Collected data

↓

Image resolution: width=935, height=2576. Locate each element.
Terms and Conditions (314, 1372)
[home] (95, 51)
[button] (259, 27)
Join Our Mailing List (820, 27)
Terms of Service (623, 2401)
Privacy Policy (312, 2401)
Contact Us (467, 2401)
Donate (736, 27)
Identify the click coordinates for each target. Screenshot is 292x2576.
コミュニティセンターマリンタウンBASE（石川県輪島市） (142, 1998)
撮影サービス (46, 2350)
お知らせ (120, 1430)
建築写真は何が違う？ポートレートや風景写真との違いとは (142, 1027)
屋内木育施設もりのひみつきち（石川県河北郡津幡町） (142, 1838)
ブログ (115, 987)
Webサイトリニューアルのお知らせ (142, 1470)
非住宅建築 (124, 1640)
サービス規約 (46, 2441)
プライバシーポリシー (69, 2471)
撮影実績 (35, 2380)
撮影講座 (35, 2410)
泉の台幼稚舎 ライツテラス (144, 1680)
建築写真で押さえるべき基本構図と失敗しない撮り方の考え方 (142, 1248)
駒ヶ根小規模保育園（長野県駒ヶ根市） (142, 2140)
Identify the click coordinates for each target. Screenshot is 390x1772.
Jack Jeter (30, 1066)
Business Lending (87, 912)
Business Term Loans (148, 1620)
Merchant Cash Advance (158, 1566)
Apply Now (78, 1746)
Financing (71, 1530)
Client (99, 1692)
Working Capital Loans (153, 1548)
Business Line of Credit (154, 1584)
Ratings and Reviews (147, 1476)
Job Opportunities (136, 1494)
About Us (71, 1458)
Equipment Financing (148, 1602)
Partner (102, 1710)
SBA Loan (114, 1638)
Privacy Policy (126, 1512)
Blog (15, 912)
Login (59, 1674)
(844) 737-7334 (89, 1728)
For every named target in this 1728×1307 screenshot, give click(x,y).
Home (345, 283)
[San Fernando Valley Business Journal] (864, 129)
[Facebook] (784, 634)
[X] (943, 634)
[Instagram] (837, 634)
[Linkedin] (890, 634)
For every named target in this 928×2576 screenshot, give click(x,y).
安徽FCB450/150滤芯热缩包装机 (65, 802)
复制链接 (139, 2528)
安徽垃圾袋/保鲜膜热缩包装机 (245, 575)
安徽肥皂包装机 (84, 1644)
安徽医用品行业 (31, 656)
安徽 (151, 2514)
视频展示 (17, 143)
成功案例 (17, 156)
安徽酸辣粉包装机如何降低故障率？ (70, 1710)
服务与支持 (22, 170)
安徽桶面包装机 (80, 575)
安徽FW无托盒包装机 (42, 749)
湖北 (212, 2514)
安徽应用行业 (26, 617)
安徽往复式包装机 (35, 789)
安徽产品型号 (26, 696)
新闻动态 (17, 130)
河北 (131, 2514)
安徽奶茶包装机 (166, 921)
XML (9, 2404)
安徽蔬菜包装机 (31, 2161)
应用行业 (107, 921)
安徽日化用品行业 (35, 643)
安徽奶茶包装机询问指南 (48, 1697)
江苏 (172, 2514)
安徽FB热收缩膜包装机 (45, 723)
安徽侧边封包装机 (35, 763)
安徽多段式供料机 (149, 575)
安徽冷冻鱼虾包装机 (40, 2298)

↑

# EXERCISE
Set down the entries above once more, verbatim.

# EXPECTED ANSWER
Image resolution: width=935, height=2576. Locate each element.
Terms and Conditions (314, 1372)
[home] (95, 51)
[button] (259, 27)
Join Our Mailing List (820, 27)
Terms of Service (623, 2401)
Privacy Policy (312, 2401)
Contact Us (467, 2401)
Donate (736, 27)
Identify the click coordinates for each target. Screenshot is 292x2576.
コミュニティセンターマリンタウンBASE（石川県輪島市） (142, 1998)
撮影サービス (46, 2350)
お知らせ (120, 1430)
建築写真は何が違う？ポートレートや風景写真との違いとは (142, 1027)
屋内木育施設もりのひみつきち（石川県河北郡津幡町） (142, 1838)
ブログ (115, 987)
Webサイトリニューアルのお知らせ (142, 1470)
非住宅建築 (124, 1640)
サービス規約 (46, 2441)
プライバシーポリシー (69, 2471)
撮影実績 (35, 2380)
撮影講座 (35, 2410)
泉の台幼稚舎 ライツテラス (144, 1680)
建築写真で押さえるべき基本構図と失敗しない撮り方の考え方 (142, 1248)
駒ヶ根小規模保育園（長野県駒ヶ根市） (142, 2140)
Identify the click coordinates for each target. Screenshot is 390x1772.
Jack Jeter (30, 1066)
Business Lending (87, 912)
Business Term Loans (148, 1620)
Merchant Cash Advance (158, 1566)
Apply Now (78, 1746)
Financing (71, 1530)
Client (99, 1692)
Working Capital Loans (153, 1548)
Business Line of Credit (154, 1584)
Ratings and Reviews (147, 1476)
Job Opportunities (136, 1494)
About Us (71, 1458)
Equipment Financing (148, 1602)
Partner (102, 1710)
SBA Loan (114, 1638)
Privacy Policy (126, 1512)
Blog (15, 912)
Login (59, 1674)
(844) 737-7334 (89, 1728)
For every named target in this 1728×1307 screenshot, give click(x,y).
Home (345, 283)
[San Fernando Valley Business Journal] (864, 129)
[Facebook] (784, 634)
[X] (943, 634)
[Instagram] (837, 634)
[Linkedin] (890, 634)
For every named target in this 928×2576 screenshot, give click(x,y).
安徽FCB450/150滤芯热缩包装机 (65, 802)
复制链接 (139, 2528)
安徽垃圾袋/保鲜膜热缩包装机 (245, 575)
安徽肥皂包装机 (84, 1644)
安徽医用品行业 (31, 656)
安徽 (151, 2514)
视频展示 (17, 143)
成功案例 (17, 156)
安徽酸辣粉包装机如何降低故障率？ (70, 1710)
服务与支持 (22, 170)
安徽桶面包装机 (80, 575)
安徽FW无托盒包装机 (42, 749)
湖北 (212, 2514)
安徽应用行业 (26, 617)
安徽往复式包装机 (35, 789)
安徽产品型号 (26, 696)
新闻动态 (17, 130)
河北 (131, 2514)
安徽奶茶包装机 (166, 921)
XML (9, 2404)
安徽蔬菜包装机 (31, 2161)
应用行业 (107, 921)
安徽日化用品行业 (35, 643)
安徽奶茶包装机询问指南 (48, 1697)
江苏 (172, 2514)
安徽FB热收缩膜包装机 (45, 723)
安徽侧边封包装机 (35, 763)
安徽多段式供料机 (149, 575)
安徽冷冻鱼虾包装机 (40, 2298)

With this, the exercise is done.